Thumper runs toward me, his floppy tan ears bouncing on his head, and I fall down when his paws hit me right on my hips, knocking me off balance. I hit the hardwood with a thud, but I barely feel it. All I can feel is this dog loving me, licking my face, jumping all over me. He nudges my ears with his nose. He looks so happy to see me. I am home. It doesn’t look the way it used to. But it is my home.
I walk to the back of the house and feed Thumper. He stands there, looking up at me for a moment, and then chows down.
I turn on the light in the dining room, and I see a note that Ryan has left. I wasn’t anticipating that he would leave anything. But seeing the note there, I want to run to it and tear it open. What is there left to say? I want to know what there is left to say. My hands rip apart the envelope before my brain has even told them to.
His handwriting is so childish. Men’s handwriting is r
arely identifiable by any sense of masculinity. It’s only identifiable by the lack of sophistication. They must decide in sixth grade to start worrying about other things.
Dear Lauren,
Make no mistake: I do love you. Just because I don’t feel the love in my heart doesn’t mean I don’t know it’s there. I know it’s there. I’m leaving because I’m going to find it. I promise you that.
Please do not call or text me. I need to be alone. So do you. I am serious about this time away. Even if it’s hard, we have to do it. It’s the only way we can get to a better place. If you call me, I will not answer. I don’t want to back down from this. I will not go back to what we had.
In that spirit, I wanted to wish you a Happy Birthday now, even though I’m a few weeks in advance. I know thirty is going to be a hard year, but it will be a good year, and since I won’t be talking to you on the day, I wanted to let you know I’ll be thinking of you.
Be good to my boy, Thumper. I’ll call you in two months to discuss the handoff. Maybe we can meet at a rest stop like a pair of divorced parents—even though we are neither.
Love,
Ryan
P.S. I fed the beast dinner before I left.
I look down at Thumper, who is now standing at my feet, looking up at me.
“You little trickster,” I say to him. “You already ate.”
I read the letter again and again. I break apart the words. They hurt me and fill me with hope. They make me cry, and they make me angry. Eventually, I fold the letter back up and throw it in the trash.
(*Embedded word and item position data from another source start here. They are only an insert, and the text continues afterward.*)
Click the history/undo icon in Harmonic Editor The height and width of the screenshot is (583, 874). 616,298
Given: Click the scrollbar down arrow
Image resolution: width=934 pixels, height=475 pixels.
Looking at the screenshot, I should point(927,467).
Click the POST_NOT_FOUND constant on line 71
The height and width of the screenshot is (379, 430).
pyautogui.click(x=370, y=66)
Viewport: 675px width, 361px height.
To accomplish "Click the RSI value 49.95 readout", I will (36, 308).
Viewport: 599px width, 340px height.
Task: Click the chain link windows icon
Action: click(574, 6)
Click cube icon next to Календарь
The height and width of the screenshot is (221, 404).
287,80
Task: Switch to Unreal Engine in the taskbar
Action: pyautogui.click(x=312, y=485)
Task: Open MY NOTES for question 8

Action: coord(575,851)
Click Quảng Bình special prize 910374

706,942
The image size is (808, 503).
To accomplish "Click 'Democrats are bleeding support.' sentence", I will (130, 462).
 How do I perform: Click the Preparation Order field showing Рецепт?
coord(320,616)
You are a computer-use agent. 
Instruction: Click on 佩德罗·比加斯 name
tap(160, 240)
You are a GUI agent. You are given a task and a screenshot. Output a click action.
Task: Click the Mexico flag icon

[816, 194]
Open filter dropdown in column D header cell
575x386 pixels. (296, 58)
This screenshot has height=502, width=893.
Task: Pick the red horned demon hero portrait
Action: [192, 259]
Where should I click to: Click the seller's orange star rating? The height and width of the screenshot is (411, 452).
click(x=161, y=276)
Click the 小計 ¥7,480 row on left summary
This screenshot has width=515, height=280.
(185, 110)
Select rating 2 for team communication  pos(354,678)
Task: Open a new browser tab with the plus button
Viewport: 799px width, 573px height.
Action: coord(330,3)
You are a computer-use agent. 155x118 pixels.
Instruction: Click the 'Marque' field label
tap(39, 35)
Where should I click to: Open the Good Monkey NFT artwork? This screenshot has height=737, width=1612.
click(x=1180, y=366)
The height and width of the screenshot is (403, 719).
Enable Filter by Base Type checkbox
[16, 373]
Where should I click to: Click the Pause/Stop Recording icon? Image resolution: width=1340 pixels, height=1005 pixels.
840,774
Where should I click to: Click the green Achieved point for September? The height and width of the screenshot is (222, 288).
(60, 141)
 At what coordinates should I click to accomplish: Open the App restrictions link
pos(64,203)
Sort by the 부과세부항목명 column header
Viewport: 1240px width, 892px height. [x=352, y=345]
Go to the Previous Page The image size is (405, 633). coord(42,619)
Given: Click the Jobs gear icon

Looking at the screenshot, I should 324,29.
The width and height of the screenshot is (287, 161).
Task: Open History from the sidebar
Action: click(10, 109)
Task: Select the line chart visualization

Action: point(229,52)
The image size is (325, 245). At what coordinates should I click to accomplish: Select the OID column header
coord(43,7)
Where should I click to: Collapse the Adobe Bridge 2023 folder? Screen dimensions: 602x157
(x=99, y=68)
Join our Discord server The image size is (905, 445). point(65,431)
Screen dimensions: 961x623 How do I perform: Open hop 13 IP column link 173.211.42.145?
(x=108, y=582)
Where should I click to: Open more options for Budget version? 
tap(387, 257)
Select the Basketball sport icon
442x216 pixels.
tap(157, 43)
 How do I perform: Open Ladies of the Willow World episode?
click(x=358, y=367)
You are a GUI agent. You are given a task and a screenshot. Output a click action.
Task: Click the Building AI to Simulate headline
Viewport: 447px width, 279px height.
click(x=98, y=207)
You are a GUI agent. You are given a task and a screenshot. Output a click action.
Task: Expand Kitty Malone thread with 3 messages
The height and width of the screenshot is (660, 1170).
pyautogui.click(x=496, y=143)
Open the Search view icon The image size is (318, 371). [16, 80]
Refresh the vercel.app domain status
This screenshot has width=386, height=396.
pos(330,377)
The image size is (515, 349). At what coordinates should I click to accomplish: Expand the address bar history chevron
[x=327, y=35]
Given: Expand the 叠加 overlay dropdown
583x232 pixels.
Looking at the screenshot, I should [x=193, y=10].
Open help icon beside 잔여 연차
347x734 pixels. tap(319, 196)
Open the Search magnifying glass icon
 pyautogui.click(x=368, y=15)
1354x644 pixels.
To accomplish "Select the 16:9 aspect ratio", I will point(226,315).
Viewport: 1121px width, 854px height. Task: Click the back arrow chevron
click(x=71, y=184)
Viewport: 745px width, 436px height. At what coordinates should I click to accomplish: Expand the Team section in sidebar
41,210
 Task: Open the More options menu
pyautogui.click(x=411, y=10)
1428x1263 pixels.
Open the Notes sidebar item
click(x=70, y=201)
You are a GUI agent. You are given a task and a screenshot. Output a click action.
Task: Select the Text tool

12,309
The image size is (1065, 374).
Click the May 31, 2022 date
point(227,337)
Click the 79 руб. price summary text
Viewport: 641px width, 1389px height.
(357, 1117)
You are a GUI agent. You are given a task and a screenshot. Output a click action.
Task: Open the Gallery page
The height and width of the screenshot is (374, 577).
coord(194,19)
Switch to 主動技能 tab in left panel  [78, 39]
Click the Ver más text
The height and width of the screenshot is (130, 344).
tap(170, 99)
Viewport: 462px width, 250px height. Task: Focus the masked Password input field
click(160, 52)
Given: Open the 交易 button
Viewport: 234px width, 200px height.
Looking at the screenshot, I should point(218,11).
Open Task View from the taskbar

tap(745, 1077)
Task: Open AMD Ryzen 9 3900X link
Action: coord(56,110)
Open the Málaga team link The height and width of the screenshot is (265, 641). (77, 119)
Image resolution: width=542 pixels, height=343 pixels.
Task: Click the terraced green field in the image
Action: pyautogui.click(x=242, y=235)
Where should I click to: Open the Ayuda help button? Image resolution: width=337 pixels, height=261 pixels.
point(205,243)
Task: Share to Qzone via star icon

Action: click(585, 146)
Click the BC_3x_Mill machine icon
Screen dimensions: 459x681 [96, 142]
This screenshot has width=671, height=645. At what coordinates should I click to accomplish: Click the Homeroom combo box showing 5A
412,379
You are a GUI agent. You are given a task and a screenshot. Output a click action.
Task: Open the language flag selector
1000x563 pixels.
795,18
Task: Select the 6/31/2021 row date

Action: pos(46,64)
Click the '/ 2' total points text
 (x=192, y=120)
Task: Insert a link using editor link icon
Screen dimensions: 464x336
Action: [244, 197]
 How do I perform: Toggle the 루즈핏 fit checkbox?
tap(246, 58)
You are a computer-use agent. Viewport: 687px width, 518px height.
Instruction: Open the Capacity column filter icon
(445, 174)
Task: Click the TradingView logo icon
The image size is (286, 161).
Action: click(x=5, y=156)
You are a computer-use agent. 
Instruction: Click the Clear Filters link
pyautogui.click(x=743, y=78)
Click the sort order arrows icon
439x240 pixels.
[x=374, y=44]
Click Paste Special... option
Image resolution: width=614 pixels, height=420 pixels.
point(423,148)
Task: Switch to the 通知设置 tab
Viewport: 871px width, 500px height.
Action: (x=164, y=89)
I stare at it in there on the top of the pile. It feels wrong to throw it away. As if I should keep it. As if it should be kept in a scrapbook of our relationship.
I go into the bedroom and look for the shoebox I keep on the very top shelf. I can’t reach it on my own. I go into the hallway closet and get the step stool. I go back into the bedroom closet and strain my fingers to reach the edge of the box. It falls down onto the closet floor, busting open. Papers fan across the carpet. Ticket stubs. Old Post-it notes. Faded photos. And then I see what I’m looking for.